▶ TRY IT
Restate each entry exactly, without pictures.

*****

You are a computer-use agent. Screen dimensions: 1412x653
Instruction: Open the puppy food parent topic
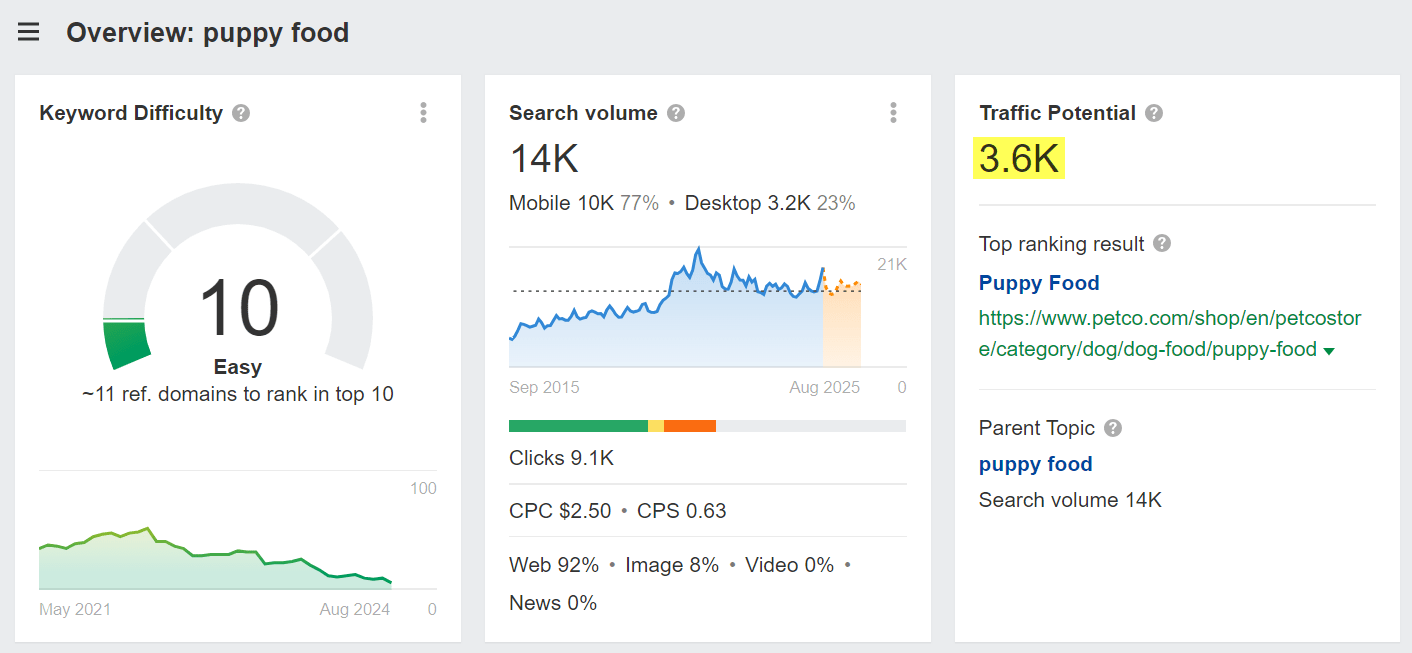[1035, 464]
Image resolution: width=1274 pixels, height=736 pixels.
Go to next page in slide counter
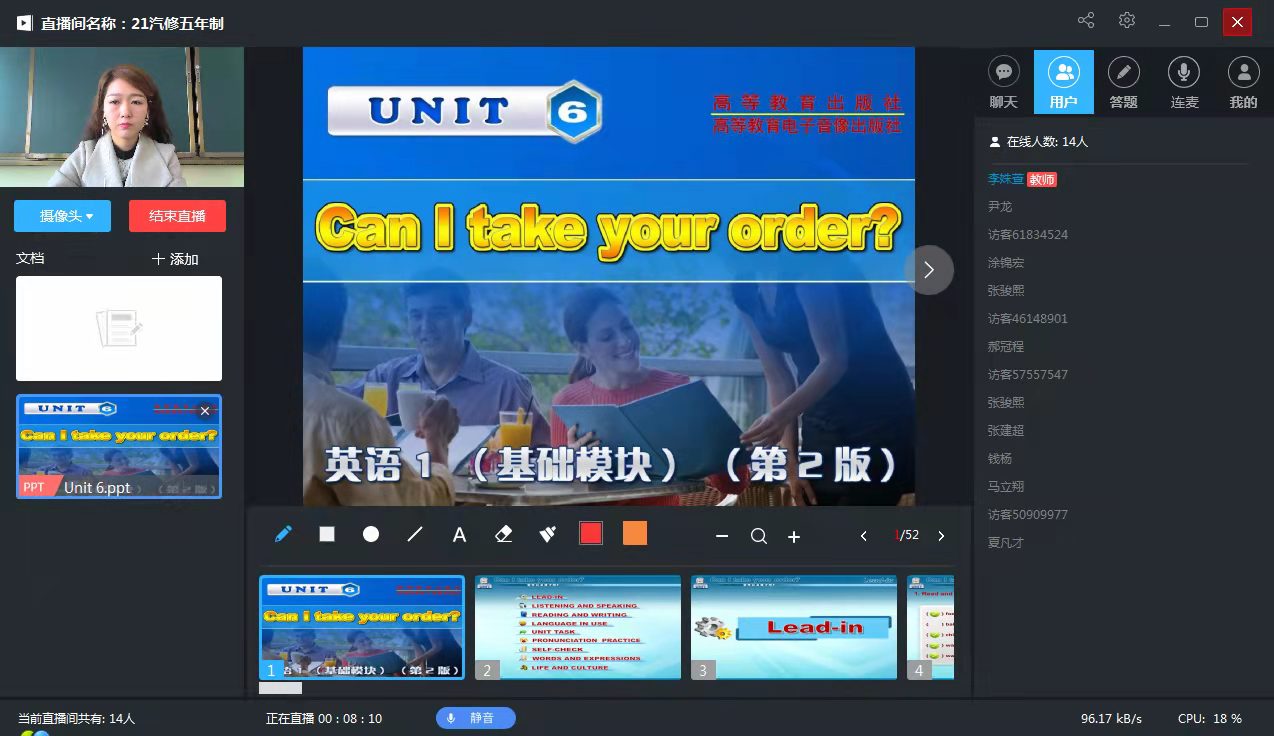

*****

▶ TASK RESULT
You are a computer-use agent. Screen dimensions: 1412x653
Instruction: Open the puppy food parent topic
[1035, 464]
Image resolution: width=1274 pixels, height=736 pixels.
Go to next page in slide counter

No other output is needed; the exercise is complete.